> BRIEF
Extract the lines of the data below without any changes, starting at the line that contains "You are a computer-use agent. This" and ending with the line that contains "(x=310, y=79)".

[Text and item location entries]
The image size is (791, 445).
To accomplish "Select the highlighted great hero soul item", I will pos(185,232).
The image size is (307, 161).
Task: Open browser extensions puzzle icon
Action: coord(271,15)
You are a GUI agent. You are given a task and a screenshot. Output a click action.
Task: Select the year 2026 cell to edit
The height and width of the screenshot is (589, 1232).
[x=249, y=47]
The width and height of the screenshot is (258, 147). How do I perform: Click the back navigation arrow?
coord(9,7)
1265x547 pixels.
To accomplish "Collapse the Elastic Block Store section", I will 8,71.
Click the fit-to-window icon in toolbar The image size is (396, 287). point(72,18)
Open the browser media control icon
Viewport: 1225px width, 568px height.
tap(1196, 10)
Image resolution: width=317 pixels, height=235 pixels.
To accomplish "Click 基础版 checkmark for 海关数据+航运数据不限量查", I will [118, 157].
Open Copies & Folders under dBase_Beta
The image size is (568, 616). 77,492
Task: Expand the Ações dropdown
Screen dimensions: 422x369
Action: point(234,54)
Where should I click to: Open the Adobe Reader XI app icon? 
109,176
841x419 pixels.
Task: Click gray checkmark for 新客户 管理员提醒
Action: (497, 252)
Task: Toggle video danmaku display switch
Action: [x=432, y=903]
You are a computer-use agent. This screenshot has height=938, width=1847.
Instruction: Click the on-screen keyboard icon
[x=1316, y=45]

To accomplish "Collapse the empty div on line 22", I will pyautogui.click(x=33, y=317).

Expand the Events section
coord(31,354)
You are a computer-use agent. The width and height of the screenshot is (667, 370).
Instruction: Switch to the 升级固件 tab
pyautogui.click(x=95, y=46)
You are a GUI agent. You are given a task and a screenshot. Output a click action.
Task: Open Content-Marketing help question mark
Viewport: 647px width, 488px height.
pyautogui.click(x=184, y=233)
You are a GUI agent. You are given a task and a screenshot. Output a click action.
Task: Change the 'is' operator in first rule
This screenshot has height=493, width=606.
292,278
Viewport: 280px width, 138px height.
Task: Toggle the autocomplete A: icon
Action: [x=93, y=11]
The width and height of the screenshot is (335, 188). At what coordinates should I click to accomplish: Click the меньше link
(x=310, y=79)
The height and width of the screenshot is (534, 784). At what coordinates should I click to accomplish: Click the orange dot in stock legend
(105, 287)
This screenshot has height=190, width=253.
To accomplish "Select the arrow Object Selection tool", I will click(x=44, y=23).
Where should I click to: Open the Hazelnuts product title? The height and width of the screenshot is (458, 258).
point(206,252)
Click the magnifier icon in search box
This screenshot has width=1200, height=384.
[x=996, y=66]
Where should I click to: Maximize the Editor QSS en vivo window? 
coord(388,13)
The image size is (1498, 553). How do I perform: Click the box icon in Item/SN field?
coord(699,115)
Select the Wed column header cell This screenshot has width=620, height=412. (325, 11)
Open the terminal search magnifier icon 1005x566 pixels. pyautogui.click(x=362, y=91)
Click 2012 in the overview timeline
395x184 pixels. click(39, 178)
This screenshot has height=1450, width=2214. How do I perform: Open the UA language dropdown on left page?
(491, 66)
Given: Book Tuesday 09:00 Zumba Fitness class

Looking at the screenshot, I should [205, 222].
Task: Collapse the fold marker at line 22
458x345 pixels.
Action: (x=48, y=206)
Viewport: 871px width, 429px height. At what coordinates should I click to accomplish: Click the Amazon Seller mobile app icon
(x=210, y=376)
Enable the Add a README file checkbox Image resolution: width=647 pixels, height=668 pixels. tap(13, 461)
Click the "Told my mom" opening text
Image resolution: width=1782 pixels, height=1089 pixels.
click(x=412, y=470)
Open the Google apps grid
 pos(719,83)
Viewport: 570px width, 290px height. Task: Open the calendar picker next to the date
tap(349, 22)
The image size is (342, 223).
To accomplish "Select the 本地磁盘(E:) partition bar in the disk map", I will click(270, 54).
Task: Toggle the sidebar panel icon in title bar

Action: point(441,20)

> RESULT BELOW
You are a computer-use agent. This screenshot has height=938, width=1847.
Instruction: Click the on-screen keyboard icon
[x=1316, y=45]

To accomplish "Collapse the empty div on line 22", I will pyautogui.click(x=33, y=317).

Expand the Events section
coord(31,354)
You are a computer-use agent. The width and height of the screenshot is (667, 370).
Instruction: Switch to the 升级固件 tab
pyautogui.click(x=95, y=46)
You are a GUI agent. You are given a task and a screenshot. Output a click action.
Task: Open Content-Marketing help question mark
Viewport: 647px width, 488px height.
pyautogui.click(x=184, y=233)
You are a GUI agent. You are given a task and a screenshot. Output a click action.
Task: Change the 'is' operator in first rule
This screenshot has height=493, width=606.
292,278
Viewport: 280px width, 138px height.
Task: Toggle the autocomplete A: icon
Action: [x=93, y=11]
The width and height of the screenshot is (335, 188). At what coordinates should I click to accomplish: Click the меньше link
(x=310, y=79)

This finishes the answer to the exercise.